Table 4 Physicochemical characteristics of sugar cane juice before (base) and after enzymatic hydrolysis (hydrolysate)
| Parameter | Sugarcane juice | Hydrolyzed juice |
|---|---|---|
| Dextran (ppm) | 227 ± 12 | 70 ± 4 |
| °Brix | 20.4 ± 0.5 | 20.5 ± 0.1 |
| Reducing sugars (g/L) | 0.23 ± 0.01 | 0.30 ± 0.01 |
| Viscosity (cP) | 0.01 ± 0 | 0.009 ± 0 |
| pH | 5.4 ± 0.5 | 5.4 ± 0.5 |
The increase in reduced sugar content is due to the formation of isomalto-oligosaccharides with two to five glycosidic units, products of hydrolysis (Eggleston et al., 2011;Khalikova et al., 2005); while the decrease in viscosity content is a consequence of molecular fractionation of dextran present in sugarcane juice (Eggleston et al., 2011; Ninchan et al., 2017).
Conclusions
The volumetric and specific activities of the Dextranfree Xe enzyme were 0.42 ± 0.04 (DU/mL) and 4.7 ± 0.47 (DU/mg), Km was 0.215 g/L and Vmax was 0.007 g/L*min.
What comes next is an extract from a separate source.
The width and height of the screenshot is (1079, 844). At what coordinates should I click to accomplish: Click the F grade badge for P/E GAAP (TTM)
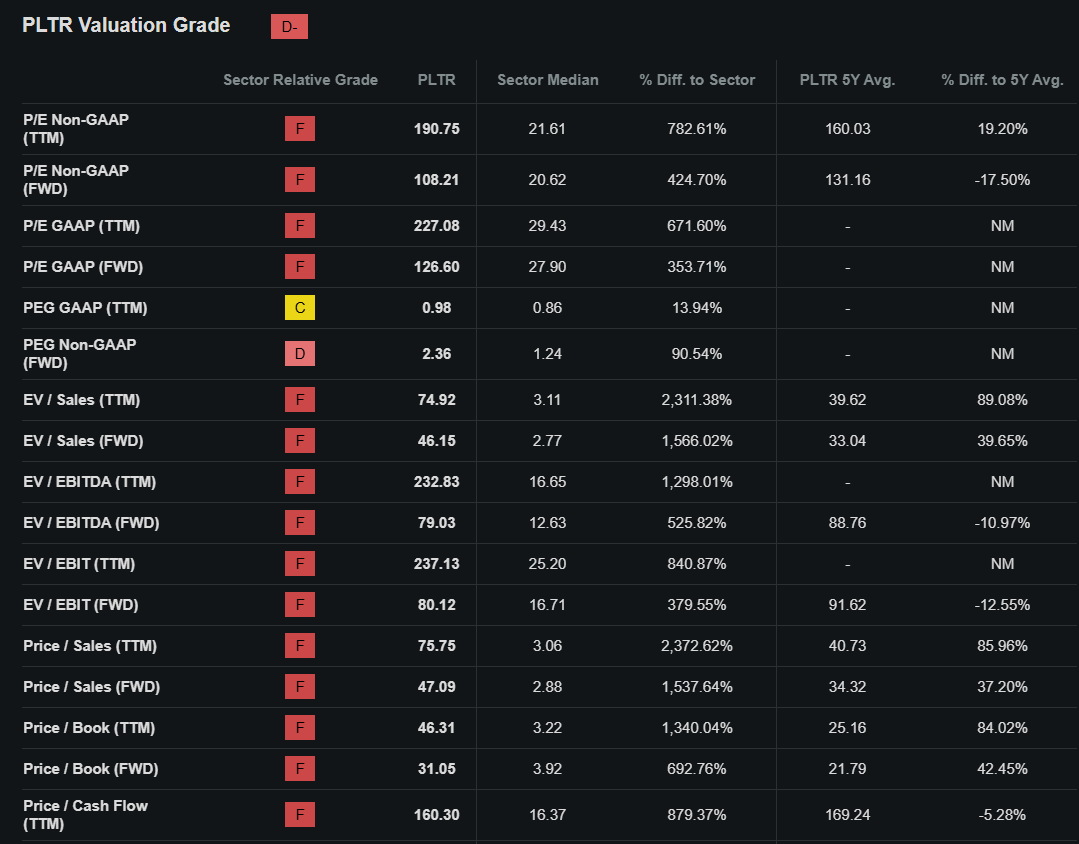300,226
The pivotal factors were enzyme concentration, reaction time, and temperature were relevant to the enzymatic hydrolysis process of dextran, it is suggested for the reduction of dextran content optimization by 95.51 % are 340 ppm, 45 min, and 45 °C, respectively. Finally, it was determined that the conditions that achieved a reduction in dextran content with a statistically inferential target value of 70 % in sugarcane juice were: enzyme concentration 224 ppm, time 32 min, and reaction temperature 36 °C. With these parameters, the validation of the hydrolysis in sugarcane juice resulted in a 69.2 % dextran reduction.